[Opening THE RECORDS section]

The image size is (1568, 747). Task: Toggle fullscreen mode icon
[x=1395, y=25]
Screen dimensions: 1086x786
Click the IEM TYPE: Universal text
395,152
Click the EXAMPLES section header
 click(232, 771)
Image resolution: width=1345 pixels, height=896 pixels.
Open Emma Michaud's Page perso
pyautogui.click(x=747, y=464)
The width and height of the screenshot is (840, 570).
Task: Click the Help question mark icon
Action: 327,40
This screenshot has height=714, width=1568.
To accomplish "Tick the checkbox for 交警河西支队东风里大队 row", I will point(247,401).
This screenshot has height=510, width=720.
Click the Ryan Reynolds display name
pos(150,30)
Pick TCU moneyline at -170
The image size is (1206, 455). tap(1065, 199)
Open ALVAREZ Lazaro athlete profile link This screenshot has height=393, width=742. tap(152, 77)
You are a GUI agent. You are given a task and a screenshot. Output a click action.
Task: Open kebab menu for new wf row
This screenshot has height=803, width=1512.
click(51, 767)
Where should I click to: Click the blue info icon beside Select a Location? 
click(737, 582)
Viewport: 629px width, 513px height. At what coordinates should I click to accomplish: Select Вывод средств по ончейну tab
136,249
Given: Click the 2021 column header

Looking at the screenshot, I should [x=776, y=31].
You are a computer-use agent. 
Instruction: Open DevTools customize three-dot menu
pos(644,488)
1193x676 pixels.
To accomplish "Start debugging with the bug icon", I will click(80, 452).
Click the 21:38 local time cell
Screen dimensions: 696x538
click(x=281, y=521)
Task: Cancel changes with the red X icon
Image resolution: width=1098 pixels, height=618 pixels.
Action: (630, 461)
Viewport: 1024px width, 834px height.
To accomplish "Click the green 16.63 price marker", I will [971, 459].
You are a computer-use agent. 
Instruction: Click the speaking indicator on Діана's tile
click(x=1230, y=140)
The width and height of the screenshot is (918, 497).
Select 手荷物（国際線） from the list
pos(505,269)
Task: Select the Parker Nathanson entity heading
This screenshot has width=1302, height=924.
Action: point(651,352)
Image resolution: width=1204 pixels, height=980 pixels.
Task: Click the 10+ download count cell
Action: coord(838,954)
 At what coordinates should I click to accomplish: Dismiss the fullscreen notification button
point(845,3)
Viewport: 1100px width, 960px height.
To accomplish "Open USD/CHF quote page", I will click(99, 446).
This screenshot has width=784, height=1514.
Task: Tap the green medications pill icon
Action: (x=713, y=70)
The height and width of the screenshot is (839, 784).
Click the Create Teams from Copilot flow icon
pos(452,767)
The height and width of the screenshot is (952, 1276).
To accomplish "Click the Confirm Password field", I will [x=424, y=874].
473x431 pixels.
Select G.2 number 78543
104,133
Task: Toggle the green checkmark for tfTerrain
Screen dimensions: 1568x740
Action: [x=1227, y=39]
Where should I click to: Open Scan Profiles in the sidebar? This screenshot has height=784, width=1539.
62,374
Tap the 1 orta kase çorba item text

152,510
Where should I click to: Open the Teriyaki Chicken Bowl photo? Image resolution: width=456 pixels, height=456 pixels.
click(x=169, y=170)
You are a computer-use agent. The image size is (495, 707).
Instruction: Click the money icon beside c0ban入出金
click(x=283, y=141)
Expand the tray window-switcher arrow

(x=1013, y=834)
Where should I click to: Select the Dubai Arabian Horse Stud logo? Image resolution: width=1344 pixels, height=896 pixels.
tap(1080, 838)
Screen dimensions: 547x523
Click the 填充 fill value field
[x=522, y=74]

[Closing THE RECORDS section]

:: WORK REQUEST ::
Lines after the one containing "Image resolution: width=1345" are not wanted; repeat exactly each line above from the first up to and including it.

:: RESPONSE BELOW ::
The image size is (1568, 747). Task: Toggle fullscreen mode icon
[x=1395, y=25]
Screen dimensions: 1086x786
Click the IEM TYPE: Universal text
395,152
Click the EXAMPLES section header
 click(232, 771)
Image resolution: width=1345 pixels, height=896 pixels.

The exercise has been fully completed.